My experiences with Crohns have been very similar to yours, it took five years for me though! Mine started after a trip to Mexico but my symptoms felt more like a stomach ulcer initially.... Although I was constantly on the toilet and lost three stone I had a vile burning gripping like pain in my mid intestine area. My stool samples kept coming back full of fat so I had a year of Pancreas tests and treatment and just got more and more unwell..... during the next four years it was everything from IBS to ME and I spent a lot of time in hospital. Like you it was the capsule that diagnosed me, small bowel quite badly ulcerated, I am on Pred at 40mg and have been for some time because as soon as they lower the dose my symptoms rare up very quickly, I'm also taking Azathioprine but too early yet to see if it is going to help. I wanted to drop you a line because I so understand the devastating effect of waiting so long to be diagnosed and being so unwell makes you feel alone and depressed. I'm not out of the woods yet and the drugs make me feel crap but what I would say is that mentally I feel so much more positive, you are in safe hands with the gastro doctors, it may take time but they will get you as well as can be and always keep an eye on you so try not to worry about the bigger picture and take one day at a time . Good luck and I hope you soon feel better
Hi Chihuahua, Your experience does sound exactly like mine. I get the same intense ache in my upper stomach area and I also wondered if there was a stomach ulcer at times. But the photos from the capsule endoscopy showed the inflammation, ulceration and scarring is in the small bowel. Having said that, I've also had dreadful pain in my pelvis and in what feels like the colon yet they couldn't see anything there. Isn't it weird that our problems began after a trip abroad? Makes you wonder if a bug triggered something in the body... I've been taking 25mg of Pred for two weeks now. It kicked in after four days and I felt loads better for about a week. But yesterday I got the dreaded ache and colicky symptoms back and today has been much the same. I don't have any bad side effects from the drug yet - in fact, I feel amazing, full of energy and it has cleared up other inflammatory things going on - joint pain, skin rashes, sinus trouble, asthma. I hadn't realised I was so ridden with inflammation until I took the Pred! Makes me wonder if these auto-immune diseases are all interrelated. How often do you get to see your consultant? If you have relapses, so you ring them to ask for medication or what? It's going to be another two months before I see my consultant again and I don't want to spend yet another spring feeling dreadful. Has your consultant given you any idea of a long-term prognosis? Do they manage to get people fixed up eventually....or is it just too unpredictable? It's so frustrating not knowing what the future holds....but I think I'm coming to terms with things a little. Thanks for your reply. It feels good to have someone whose Crohn's is similar, to talk to and exchange notes with. How is it going with the azathiaprine now? Hope you're having some good days.

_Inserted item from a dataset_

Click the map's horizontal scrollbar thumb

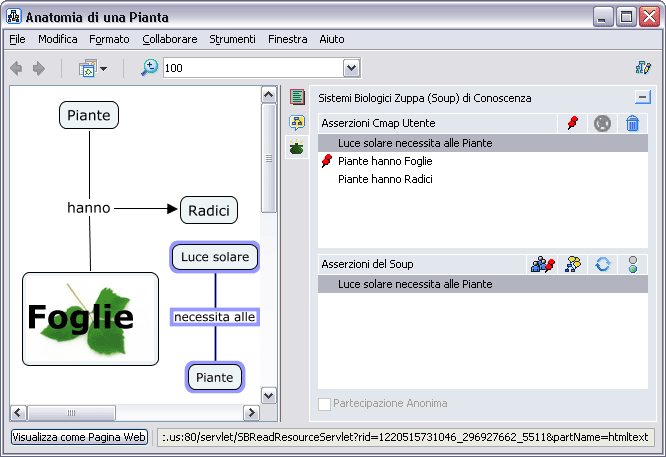point(70,413)
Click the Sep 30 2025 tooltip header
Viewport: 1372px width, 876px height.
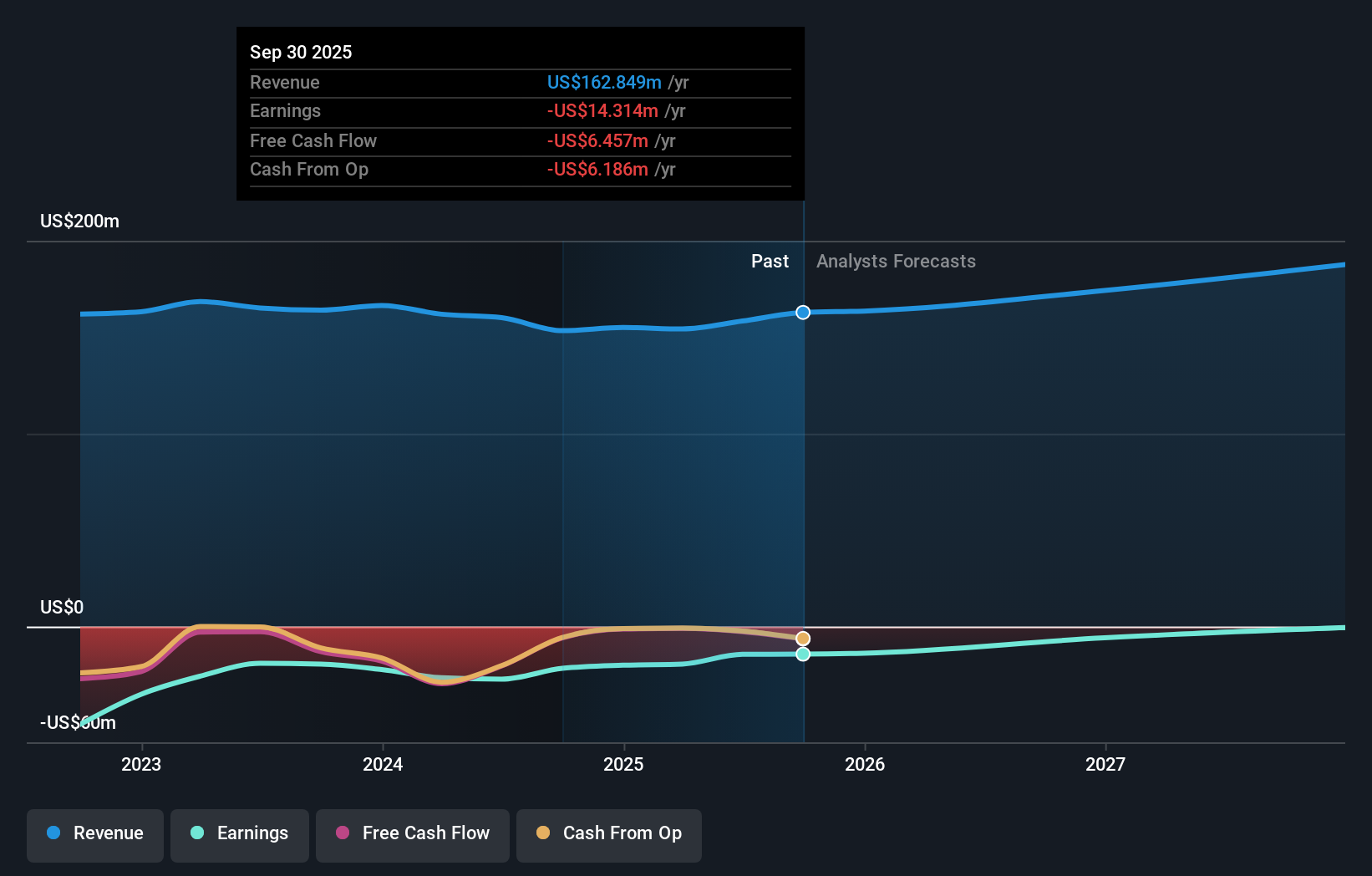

Hi Gail, The hardest thing to come to terms with is how your toilet visits change, but once you have some control over this ,you start to feel like you are getting your life back again. But the first thing is getting it into remission and Prednisolone does the trick, then comes the experiments with the drugs (Questran,Azathioprine,Pentasa,etc)to keep you in remission, not forgetting the Loperamide to control the diahorea.when these are all in place then you can start to feel normal again. I don`t mean to be a Job`s comforter but I`m speaking from 32years of Crohns with 2 bowel resections and various other drugs, but I`m still here !! It will slow me down but IT WILL NOT BEAT ME!!!! Chin up, Delilah
Wow..32 years! Thanks for a very reassuring post. It feels better to know there is life after Crohn's! It's really good to talk with other Crohnie's too as I've felt very lonely with this illness. I'm so glad the Pentasa is working for you. Is it an immunosuppressant? I rang my doctor yesterday because I was following instructions and tapering the Prednisolone down to 15mgs a day from 25, and the symptoms were returning with a vengeance. He told me to increase back up 25mg, which is a relief. It's the pain and bloating that get to me the most. After three years of hell I just want some relief! Gail xx
Gail, hello there. My son is 13 and has been through a year of different drugs, he is now on Aza and it seems to be working, he has been in remission for a month and fingers crossed for many more.

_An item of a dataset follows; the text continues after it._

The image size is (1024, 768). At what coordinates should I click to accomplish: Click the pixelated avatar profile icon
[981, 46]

My attitude to all of this has been, any day without pain or diarrhoea, is a GOOD DAY! We learned very much to take one day at a time, and not plan too much or think ahead. Everybody is different and for some, no drug will work, it becomes surgery. Our Consultant upped his game after I threatened an official complaint against him - he was SO nice to me the next time he saw me! LOL Sometimes you have to kick their butts but you never give up.
The NACC website is great for information, read up on everything, know the names of all the drugs and what they do, then you can ask questions the next time you have an appointment. Take control for yourself.

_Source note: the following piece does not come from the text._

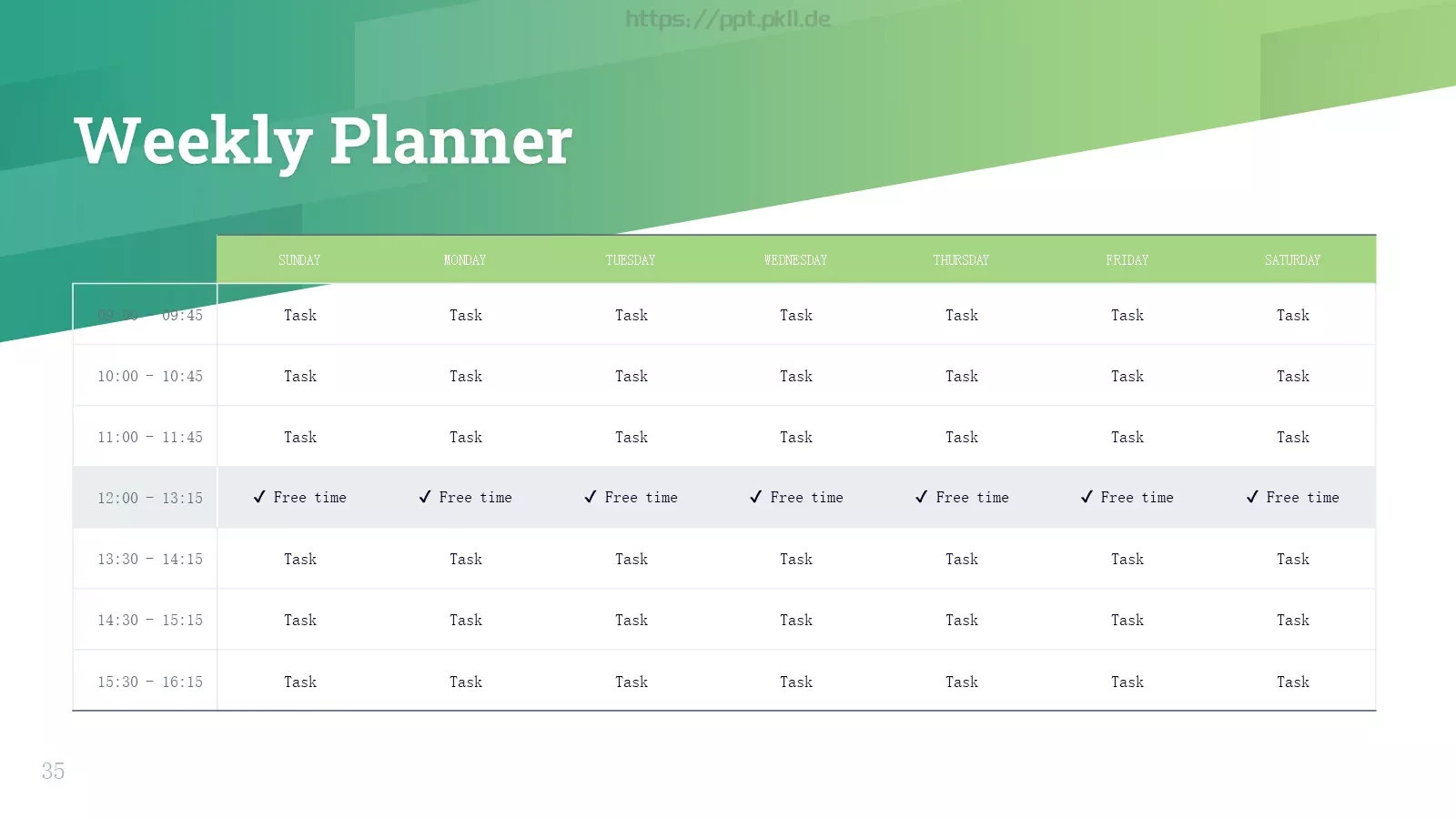The image size is (1456, 819).
Task: Click the Tuesday Free time checkmark
Action: (x=591, y=497)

I wish you all the best and hope to hear more of your story as time goes on.
Thanks for your lovely warm reply Lynn. I have found the support on here such a help.
It must be very very hard for you watching your son go through this. I find that I get this great surge of anger when I hear about children with this disease...it's like 'Hurry up and find a cure!!!!' I'm glad to hear the Aza is working for him. That's wonderful. I have heard that this drug can help some enormously. A friend of a friend told of a young girl (1 with Crohn's who's been symptom free on Aza for three years.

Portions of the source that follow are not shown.